> **Problem statement**
Write the entries again exactly, with no line missing.

> **Data records**
--------------------------------

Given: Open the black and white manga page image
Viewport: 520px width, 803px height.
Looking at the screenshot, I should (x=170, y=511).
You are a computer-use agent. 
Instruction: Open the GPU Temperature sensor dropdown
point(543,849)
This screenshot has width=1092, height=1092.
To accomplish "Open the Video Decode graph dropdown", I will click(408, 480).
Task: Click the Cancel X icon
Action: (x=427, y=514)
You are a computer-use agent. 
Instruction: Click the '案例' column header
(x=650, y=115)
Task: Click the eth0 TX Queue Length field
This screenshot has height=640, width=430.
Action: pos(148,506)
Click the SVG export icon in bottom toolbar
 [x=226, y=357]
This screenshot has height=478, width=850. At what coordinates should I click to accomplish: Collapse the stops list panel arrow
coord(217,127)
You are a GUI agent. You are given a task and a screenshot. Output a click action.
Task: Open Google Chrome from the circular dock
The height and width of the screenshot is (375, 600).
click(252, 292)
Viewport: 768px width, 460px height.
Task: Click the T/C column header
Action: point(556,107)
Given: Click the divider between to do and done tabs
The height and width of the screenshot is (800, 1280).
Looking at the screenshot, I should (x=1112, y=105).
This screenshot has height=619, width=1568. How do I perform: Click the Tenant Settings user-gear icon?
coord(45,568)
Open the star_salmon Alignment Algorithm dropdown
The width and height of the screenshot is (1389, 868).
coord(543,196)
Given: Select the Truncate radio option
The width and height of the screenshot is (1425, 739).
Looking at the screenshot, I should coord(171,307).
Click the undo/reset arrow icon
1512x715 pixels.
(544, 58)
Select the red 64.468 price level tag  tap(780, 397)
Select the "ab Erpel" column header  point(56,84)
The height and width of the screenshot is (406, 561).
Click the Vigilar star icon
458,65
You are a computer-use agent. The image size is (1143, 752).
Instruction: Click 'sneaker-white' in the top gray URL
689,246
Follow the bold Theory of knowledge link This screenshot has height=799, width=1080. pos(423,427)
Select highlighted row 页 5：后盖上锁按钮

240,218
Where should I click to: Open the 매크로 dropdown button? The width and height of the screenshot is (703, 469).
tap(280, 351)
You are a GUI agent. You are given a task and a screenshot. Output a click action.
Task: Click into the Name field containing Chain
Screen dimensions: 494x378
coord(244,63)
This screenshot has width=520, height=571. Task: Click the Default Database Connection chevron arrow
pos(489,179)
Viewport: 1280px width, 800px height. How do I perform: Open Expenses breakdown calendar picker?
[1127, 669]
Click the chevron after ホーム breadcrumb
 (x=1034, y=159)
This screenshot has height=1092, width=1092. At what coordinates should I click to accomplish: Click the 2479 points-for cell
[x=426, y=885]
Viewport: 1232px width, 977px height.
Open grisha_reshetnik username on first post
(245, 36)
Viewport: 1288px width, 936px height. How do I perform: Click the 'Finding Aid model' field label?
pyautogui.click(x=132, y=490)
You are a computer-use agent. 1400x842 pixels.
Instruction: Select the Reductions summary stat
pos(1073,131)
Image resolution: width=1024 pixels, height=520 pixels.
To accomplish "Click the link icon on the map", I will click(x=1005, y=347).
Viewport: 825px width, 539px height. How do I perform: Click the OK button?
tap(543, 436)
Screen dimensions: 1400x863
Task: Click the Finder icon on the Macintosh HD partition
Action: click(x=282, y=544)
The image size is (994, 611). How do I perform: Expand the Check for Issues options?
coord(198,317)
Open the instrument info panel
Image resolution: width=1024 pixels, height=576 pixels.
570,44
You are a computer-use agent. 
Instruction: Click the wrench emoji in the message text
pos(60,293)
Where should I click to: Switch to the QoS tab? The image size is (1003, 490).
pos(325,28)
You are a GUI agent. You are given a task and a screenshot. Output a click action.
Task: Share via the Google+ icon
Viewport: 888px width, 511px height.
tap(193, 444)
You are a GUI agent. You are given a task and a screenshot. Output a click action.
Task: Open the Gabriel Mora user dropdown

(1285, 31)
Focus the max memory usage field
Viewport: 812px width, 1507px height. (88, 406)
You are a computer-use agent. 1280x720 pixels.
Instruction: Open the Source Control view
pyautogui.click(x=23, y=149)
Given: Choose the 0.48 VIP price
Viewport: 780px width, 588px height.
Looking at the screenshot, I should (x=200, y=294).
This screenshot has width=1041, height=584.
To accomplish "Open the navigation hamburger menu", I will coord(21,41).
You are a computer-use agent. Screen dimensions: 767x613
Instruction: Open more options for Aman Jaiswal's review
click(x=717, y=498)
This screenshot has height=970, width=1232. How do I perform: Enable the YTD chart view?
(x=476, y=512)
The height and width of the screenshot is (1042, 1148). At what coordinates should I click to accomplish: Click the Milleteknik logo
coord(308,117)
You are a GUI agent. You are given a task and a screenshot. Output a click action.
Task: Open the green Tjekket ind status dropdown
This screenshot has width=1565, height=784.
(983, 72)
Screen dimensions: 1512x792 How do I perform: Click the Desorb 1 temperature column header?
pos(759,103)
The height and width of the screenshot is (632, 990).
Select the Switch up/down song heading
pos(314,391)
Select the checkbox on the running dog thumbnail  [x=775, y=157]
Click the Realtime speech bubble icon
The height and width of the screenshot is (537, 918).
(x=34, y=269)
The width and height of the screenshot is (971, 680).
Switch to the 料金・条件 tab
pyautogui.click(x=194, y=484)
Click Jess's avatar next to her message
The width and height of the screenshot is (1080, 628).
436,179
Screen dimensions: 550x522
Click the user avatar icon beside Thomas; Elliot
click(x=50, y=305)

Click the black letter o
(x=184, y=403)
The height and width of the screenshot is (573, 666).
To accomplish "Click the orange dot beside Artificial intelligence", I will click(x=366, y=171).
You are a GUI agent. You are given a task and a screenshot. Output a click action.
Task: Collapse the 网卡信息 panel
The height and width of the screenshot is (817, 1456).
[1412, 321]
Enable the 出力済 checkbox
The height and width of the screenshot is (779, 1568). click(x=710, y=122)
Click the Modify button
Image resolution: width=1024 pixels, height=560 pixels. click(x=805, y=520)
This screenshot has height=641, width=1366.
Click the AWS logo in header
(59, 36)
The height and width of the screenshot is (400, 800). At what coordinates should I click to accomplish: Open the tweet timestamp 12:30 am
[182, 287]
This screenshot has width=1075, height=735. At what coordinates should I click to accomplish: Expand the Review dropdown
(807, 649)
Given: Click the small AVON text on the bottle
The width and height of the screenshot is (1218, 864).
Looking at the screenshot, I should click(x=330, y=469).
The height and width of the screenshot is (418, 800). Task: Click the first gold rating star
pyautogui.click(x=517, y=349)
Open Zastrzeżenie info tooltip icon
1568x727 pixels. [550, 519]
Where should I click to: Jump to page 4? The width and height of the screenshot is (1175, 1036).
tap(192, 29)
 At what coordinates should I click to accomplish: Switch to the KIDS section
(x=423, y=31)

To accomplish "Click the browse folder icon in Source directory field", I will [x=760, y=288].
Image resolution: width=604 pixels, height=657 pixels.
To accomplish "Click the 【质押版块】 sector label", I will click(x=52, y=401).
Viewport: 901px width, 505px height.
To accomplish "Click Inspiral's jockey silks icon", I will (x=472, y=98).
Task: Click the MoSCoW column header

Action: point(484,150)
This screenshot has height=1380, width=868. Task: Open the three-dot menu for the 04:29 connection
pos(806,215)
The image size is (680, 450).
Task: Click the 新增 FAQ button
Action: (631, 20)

--------------------------------

> **Written solution**
Given: Open the black and white manga page image
Viewport: 520px width, 803px height.
Looking at the screenshot, I should (x=170, y=511).
You are a computer-use agent. 
Instruction: Open the GPU Temperature sensor dropdown
point(543,849)
This screenshot has width=1092, height=1092.
To accomplish "Open the Video Decode graph dropdown", I will click(408, 480).
Task: Click the Cancel X icon
Action: (x=427, y=514)
You are a computer-use agent. 
Instruction: Click the '案例' column header
(x=650, y=115)
Task: Click the eth0 TX Queue Length field
This screenshot has height=640, width=430.
Action: pos(148,506)
Click the SVG export icon in bottom toolbar
 [x=226, y=357]
This screenshot has height=478, width=850. At what coordinates should I click to accomplish: Collapse the stops list panel arrow
coord(217,127)
You are a GUI agent. You are given a task and a screenshot. Output a click action.
Task: Open Google Chrome from the circular dock
The height and width of the screenshot is (375, 600).
click(252, 292)
Viewport: 768px width, 460px height.
Task: Click the T/C column header
Action: point(556,107)
Given: Click the divider between to do and done tabs
The height and width of the screenshot is (800, 1280).
Looking at the screenshot, I should (x=1112, y=105).
This screenshot has height=619, width=1568. How do I perform: Click the Tenant Settings user-gear icon?
coord(45,568)
Open the star_salmon Alignment Algorithm dropdown
The width and height of the screenshot is (1389, 868).
coord(543,196)
Given: Select the Truncate radio option
The width and height of the screenshot is (1425, 739).
Looking at the screenshot, I should coord(171,307).
Click the undo/reset arrow icon
1512x715 pixels.
(544, 58)
Select the red 64.468 price level tag  tap(780, 397)
Select the "ab Erpel" column header  point(56,84)
The height and width of the screenshot is (406, 561).
Click the Vigilar star icon
458,65
You are a computer-use agent. The image size is (1143, 752).
Instruction: Click 'sneaker-white' in the top gray URL
689,246
Follow the bold Theory of knowledge link This screenshot has height=799, width=1080. pos(423,427)
Select highlighted row 页 5：后盖上锁按钮

240,218
Where should I click to: Open the 매크로 dropdown button? The width and height of the screenshot is (703, 469).
tap(280, 351)
You are a GUI agent. You are given a task and a screenshot. Output a click action.
Task: Click into the Name field containing Chain
Screen dimensions: 494x378
coord(244,63)
This screenshot has width=520, height=571. Task: Click the Default Database Connection chevron arrow
pos(489,179)
Viewport: 1280px width, 800px height. How do I perform: Open Expenses breakdown calendar picker?
[1127, 669]
Click the chevron after ホーム breadcrumb
 (x=1034, y=159)
This screenshot has height=1092, width=1092. At what coordinates should I click to accomplish: Click the 2479 points-for cell
[x=426, y=885]
Viewport: 1232px width, 977px height.
Open grisha_reshetnik username on first post
(245, 36)
Viewport: 1288px width, 936px height. How do I perform: Click the 'Finding Aid model' field label?
pyautogui.click(x=132, y=490)
You are a computer-use agent. 1400x842 pixels.
Instruction: Select the Reductions summary stat
pos(1073,131)
Image resolution: width=1024 pixels, height=520 pixels.
To accomplish "Click the link icon on the map", I will click(x=1005, y=347).
Viewport: 825px width, 539px height. How do I perform: Click the OK button?
tap(543, 436)
Screen dimensions: 1400x863
Task: Click the Finder icon on the Macintosh HD partition
Action: click(x=282, y=544)
The image size is (994, 611). How do I perform: Expand the Check for Issues options?
coord(198,317)
Open the instrument info panel
Image resolution: width=1024 pixels, height=576 pixels.
570,44
You are a computer-use agent. 
Instruction: Click the wrench emoji in the message text
pos(60,293)
Where should I click to: Switch to the QoS tab? The image size is (1003, 490).
pos(325,28)
You are a GUI agent. You are given a task and a screenshot. Output a click action.
Task: Share via the Google+ icon
Viewport: 888px width, 511px height.
tap(193, 444)
You are a GUI agent. You are given a task and a screenshot. Output a click action.
Task: Open the Gabriel Mora user dropdown

(1285, 31)
Focus the max memory usage field
Viewport: 812px width, 1507px height. (88, 406)
You are a computer-use agent. 1280x720 pixels.
Instruction: Open the Source Control view
pyautogui.click(x=23, y=149)
Given: Choose the 0.48 VIP price
Viewport: 780px width, 588px height.
Looking at the screenshot, I should (x=200, y=294).
This screenshot has width=1041, height=584.
To accomplish "Open the navigation hamburger menu", I will coord(21,41).
You are a computer-use agent. Screen dimensions: 767x613
Instruction: Open more options for Aman Jaiswal's review
click(x=717, y=498)
This screenshot has height=970, width=1232. How do I perform: Enable the YTD chart view?
(x=476, y=512)
The height and width of the screenshot is (1042, 1148). At what coordinates should I click to accomplish: Click the Milleteknik logo
coord(308,117)
You are a GUI agent. You are given a task and a screenshot. Output a click action.
Task: Open the green Tjekket ind status dropdown
This screenshot has width=1565, height=784.
(983, 72)
Screen dimensions: 1512x792 How do I perform: Click the Desorb 1 temperature column header?
pos(759,103)
The height and width of the screenshot is (632, 990).
Select the Switch up/down song heading
pos(314,391)
Select the checkbox on the running dog thumbnail  [x=775, y=157]
Click the Realtime speech bubble icon
The height and width of the screenshot is (537, 918).
(x=34, y=269)
The width and height of the screenshot is (971, 680).
Switch to the 料金・条件 tab
pyautogui.click(x=194, y=484)
Click Jess's avatar next to her message
The width and height of the screenshot is (1080, 628).
436,179
Screen dimensions: 550x522
Click the user avatar icon beside Thomas; Elliot
click(x=50, y=305)

Click the black letter o
(x=184, y=403)
The height and width of the screenshot is (573, 666).
To accomplish "Click the orange dot beside Artificial intelligence", I will click(x=366, y=171).
You are a GUI agent. You are given a task and a screenshot. Output a click action.
Task: Collapse the 网卡信息 panel
The height and width of the screenshot is (817, 1456).
[1412, 321]
Enable the 出力済 checkbox
The height and width of the screenshot is (779, 1568). click(x=710, y=122)
Click the Modify button
Image resolution: width=1024 pixels, height=560 pixels. click(x=805, y=520)
This screenshot has height=641, width=1366.
Click the AWS logo in header
(59, 36)
The height and width of the screenshot is (400, 800). At what coordinates should I click to accomplish: Open the tweet timestamp 12:30 am
[182, 287]
This screenshot has width=1075, height=735. At what coordinates should I click to accomplish: Expand the Review dropdown
(807, 649)
Given: Click the small AVON text on the bottle
The width and height of the screenshot is (1218, 864).
Looking at the screenshot, I should click(x=330, y=469).
The height and width of the screenshot is (418, 800). Task: Click the first gold rating star
pyautogui.click(x=517, y=349)
Open Zastrzeżenie info tooltip icon
1568x727 pixels. [550, 519]
Where should I click to: Jump to page 4? The width and height of the screenshot is (1175, 1036).
tap(192, 29)
 At what coordinates should I click to accomplish: Switch to the KIDS section
(x=423, y=31)

To accomplish "Click the browse folder icon in Source directory field", I will [x=760, y=288].
Image resolution: width=604 pixels, height=657 pixels.
To accomplish "Click the 【质押版块】 sector label", I will click(x=52, y=401).
Viewport: 901px width, 505px height.
To accomplish "Click Inspiral's jockey silks icon", I will (x=472, y=98).
Task: Click the MoSCoW column header

Action: point(484,150)
This screenshot has height=1380, width=868. Task: Open the three-dot menu for the 04:29 connection
pos(806,215)
The image size is (680, 450).
Task: Click the 新增 FAQ button
Action: (631, 20)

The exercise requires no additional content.